けど、純粋な速さだけが勝敗を決めるわけじゃない。
「──ッ!?」
ペルソナが大きく腕を払うと、黒い仮面に向かって赤の絵の具が飛散した。反撃の隙を与えたらもうチャンスはやってこない、今決めるしかない。私の思いに応えるように、ペルソナが青、緑、と次々に色を重ねていく。辺り一面が花畑のように染まるころには、黒い仮面は見る影もないくらいカラフルで鮮やかな色合いになっていた。
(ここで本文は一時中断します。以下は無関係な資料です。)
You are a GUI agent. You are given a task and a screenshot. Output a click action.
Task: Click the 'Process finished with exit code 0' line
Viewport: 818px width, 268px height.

「…何かと思えば目眩しか。それで時間稼ぎのつもりかい?」
「ふふん、聞いて驚け!私のペルソナは前衛向きじゃないから足止めすることしかできないんだよ!騙されたなゲーミングマスク!」
色とりどりの仮面に向かってステッキを突きつける。くだらない、と一蹴したゲーミングマスクは、自身に張りつく絵の具の感触を確かめていた。げ、っと思ったのとほぼ同時に「これも時間稼ぎか」図星をつかれた。
「絵の具は乾くと固まる、相手の動きを鈍くして逃げ出す寸法か。悪くないね」
さっきとは打って変わって冷静に分析する仮面野郎は「見事なハッタリだ」「知恵はあるようだね」「この絶望的な配色センス、痺れるね」と続けざまに私を貶していた。怖すぎる。情緒どうなってんのこの人。
「てか絶望的な配色センスじゃないし!色彩検定持ってるし!」
「資格とセンスは無関係だろ。資格があったってセンスがなきゃどうにもならない」
「……あんた絶対友達いないでしょ。ロジハラ?って言うんだよそれ」
「褒め言葉として受け取っておくよ」
すっかり落ち着きを取り戻したのか、はたまた頭がおかしいのかは知らないけど、ゲーミングマスクはところでさ、と流れをぶった切り、背後のペルソナを消した。
「ペルソナから察するに、君、絵を描くんだよね?」
「だったら何?」
話を逸らすな。とりあえず私に謝れ。そう言ってやりたかったのは山々だけど、続けられた言葉に絶句するしかなかった。